Author: Salesian Missions

Publication Date: August 12, 2019

EL SALVADOR: The USAID-funded “Walking Anew!” project supports research and innovation for people with mobile disabilities

At the April 2019 Don Bosco University graduation, 30 students, including 19 women, graduated from the orthotics and prosthetics departments.

NEW ROCHELLE, NY (Aug. 12, 2019) Don Bosco University in San Salvador, El Salvador, is empowering the next generation of medical rehabilitation practitioners to transform the lives of people with mobile disabilities through its “Walking Anew!” project. This project was made possible thanks to a grant from USAID’s American Schools and Hospitals Abroad (ASHA) program secured by Salesian Missions, the U.S. development arm of the Salesians of Don Bosco.

The “Walking Anew!” project, which runs from March 2017 to March 2021, is expanding and upgrading the facilities at Don Bosco University’s School of Rehabilitation Science as well as the equipment used to train medical rehabilitation professionals. The project will also pioneer innovative techniques in the treatment of people with disabilities.

Don Bosco University is one of the most prestigious institutions of higher education in the country, particularly in the technical and technological sector. The university has close to 6,000 students enrolled and maintains a strong link to the local employment sector through research, technology transfer programs, continuing education courses and consultancy services. Degree programs are offered in engineering, social sciences, humanities, economics, technology and aeronautics, among others.

In April 2019, Don Bosco University celebrated its 59th graduation ceremony with 829 students receiving their professional master’s, bachelor’s, engineering, technical or teaching degrees. Of these students, 30, including 19 women, graduated from the orthotics and prosthetics departments.

“We are thankful to USAID’s American Schools and Hospitals Abroad for providing the funding for the ‘Walking Anew!’ project,” says Father Mark Hyde, director of Salesian Missions. “Children living in poverty with a disability are even less likely to attend school when compared to their peers. Youth with disabilities have the same ability to achieve as their peers if given the opportunity. Projects like this help pave the way for advanced research, learning and innovation that helps aid inclusion of people with disabilities.”

To date, the “Walking Anew!” project’s construction phase for the facility at Don Bosco University is in process. Included in this phase is the development of a two-story building that will hold new and expanded laboratories, practice centers and classrooms on the first floor and a new Applied Research Center for collaboration with the U.S. on the second floor. The new building will implement photovoltaic electricity to promote conscientious energy use and reduce carbon emissions at the global level and will be constructed under LEED parameters of the U.S. Green Building Council.

The project will also entail upgrading 50 percent of the current technology used and acquiring new and modern equipment for the four SRS laboratories that teach and apply rehabilitation techniques for people with disabilities. The laboratories to be updated include an existing mobility laboratory, an existing orthotics and prosthetics laboratory, a new podiatry laboratory and a new specialized practice laboratory.

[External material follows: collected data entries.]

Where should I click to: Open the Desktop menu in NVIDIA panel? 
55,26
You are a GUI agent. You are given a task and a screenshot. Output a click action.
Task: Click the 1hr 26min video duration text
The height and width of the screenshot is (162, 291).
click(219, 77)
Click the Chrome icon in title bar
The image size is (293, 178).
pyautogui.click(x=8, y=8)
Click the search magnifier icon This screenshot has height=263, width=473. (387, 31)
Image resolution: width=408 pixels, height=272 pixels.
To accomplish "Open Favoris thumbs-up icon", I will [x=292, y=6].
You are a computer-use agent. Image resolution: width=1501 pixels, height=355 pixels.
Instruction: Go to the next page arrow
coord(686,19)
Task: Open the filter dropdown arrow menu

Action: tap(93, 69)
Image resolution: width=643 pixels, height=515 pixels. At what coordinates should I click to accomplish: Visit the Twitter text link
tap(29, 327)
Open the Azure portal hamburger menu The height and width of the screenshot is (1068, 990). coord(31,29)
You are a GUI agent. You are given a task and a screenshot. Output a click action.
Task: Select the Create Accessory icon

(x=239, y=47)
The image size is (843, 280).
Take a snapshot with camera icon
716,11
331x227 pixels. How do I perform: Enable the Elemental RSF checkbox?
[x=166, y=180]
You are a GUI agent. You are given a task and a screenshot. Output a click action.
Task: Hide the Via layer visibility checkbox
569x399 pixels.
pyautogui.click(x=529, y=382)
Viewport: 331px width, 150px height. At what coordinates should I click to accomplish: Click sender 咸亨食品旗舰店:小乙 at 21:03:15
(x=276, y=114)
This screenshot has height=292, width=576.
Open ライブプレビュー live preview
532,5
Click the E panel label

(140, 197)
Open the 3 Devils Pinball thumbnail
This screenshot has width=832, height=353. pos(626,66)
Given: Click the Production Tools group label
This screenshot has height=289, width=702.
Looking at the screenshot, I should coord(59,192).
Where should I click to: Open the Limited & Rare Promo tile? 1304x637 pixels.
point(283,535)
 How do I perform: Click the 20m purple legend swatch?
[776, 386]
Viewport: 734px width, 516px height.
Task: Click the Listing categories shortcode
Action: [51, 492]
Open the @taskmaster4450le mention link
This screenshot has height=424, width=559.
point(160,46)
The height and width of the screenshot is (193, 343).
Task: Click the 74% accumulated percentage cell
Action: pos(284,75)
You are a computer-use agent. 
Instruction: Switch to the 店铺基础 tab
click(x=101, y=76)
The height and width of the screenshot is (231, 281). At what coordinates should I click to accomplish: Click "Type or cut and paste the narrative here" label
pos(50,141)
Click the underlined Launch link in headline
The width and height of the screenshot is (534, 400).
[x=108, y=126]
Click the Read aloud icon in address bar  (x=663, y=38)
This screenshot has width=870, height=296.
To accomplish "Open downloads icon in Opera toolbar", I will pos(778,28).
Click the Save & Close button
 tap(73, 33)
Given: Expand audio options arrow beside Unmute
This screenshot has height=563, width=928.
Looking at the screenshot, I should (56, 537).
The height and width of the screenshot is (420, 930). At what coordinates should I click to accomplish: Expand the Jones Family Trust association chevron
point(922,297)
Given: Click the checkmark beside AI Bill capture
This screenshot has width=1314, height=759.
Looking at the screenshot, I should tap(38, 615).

In order to learn more about the gait analysis equipment that Don Bosco University identified for use from Research & Performance Biomechanics, two teachers from the faculty of rehabilitation sciences participated in a walking instrument analysis course using the equipment that the company distributes.

The “Walking Anew!” project will also establish an Applied Research Center for innovation within the parameters of educational and medical practice. The Applied Research Center will stimulate and enable the exchange of knowledge and experience with scholarly and medical centers in the U.S. It will also include an information center dedicated to researching health issues specifically related to the rehabilitation of people with disabilities, orthotics and prosthetics, material science, physical medicine and medical innovations across Central and South America. Subscriptions to databases and digital libraries related to rehabilitation will be available for the use of professors, students, researchers and health personnel. Center users will also have access to medical magazines edited in the U.S.

Finally, with the goal of broadening the reach of the technological and educational advancements for the treatment of people with disabilities generated at Don Bosco University, the “Walking Anew!” project will acquire new technology to offer online graduate and specialized program educational services across the broader region of Latin America and worldwide.